Per Olav Sætre

Personal information
- Date of birth: 13 March 1977 (age 49)
- Height: 1.76 m (5 ft 9 in)
- Position: Midfielder

Youth career
- Sykkylven

Senior career*
- Years: Team / Apps / (Gls)
- Sykkylven
- 1995–1998: Molde / 7 / (0)
- 1998: → Aalesund (loan)
- 1999: Hødd
- 2000–2002: Strindheim

International career
- 1992: Norway U15 / 6 / (0)
- 1993: Norway U16 / 1 / (0)
- 1994: Norway U17 / 3 / (0)
- 1996–1997: Norway U20 / 2 / (0)
- 1998: Norway U21 / 1 / (0)

= Per Olav Sætre =

Norwegian footballer (born 1977)

Per Olav Sætre (born 13 March 1977) is a retired Norwegian football midfielder.

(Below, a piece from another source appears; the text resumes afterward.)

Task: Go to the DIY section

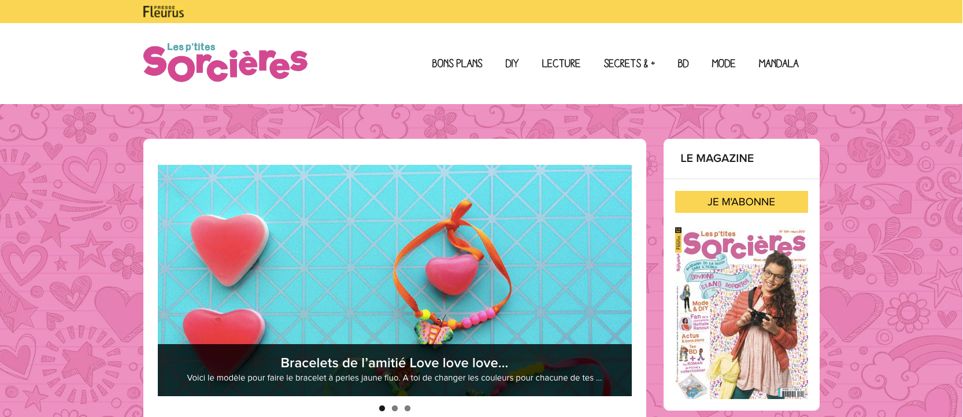Action: [512, 64]
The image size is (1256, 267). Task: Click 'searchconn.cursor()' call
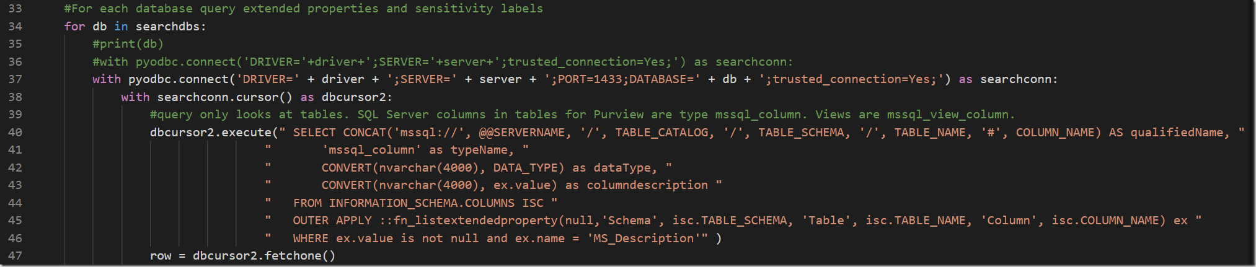224,97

He started his career in FK Sykkylven and represented Norway as a youth international. Picked up by Molde FK, he made his Eliteserien debut in September 1995. Playing very sparingly, he was loaned out to Aalesund in 1998 and moved to Hødd in 1999. From 2000 to 2002 he played for Strindheim in Trondheim.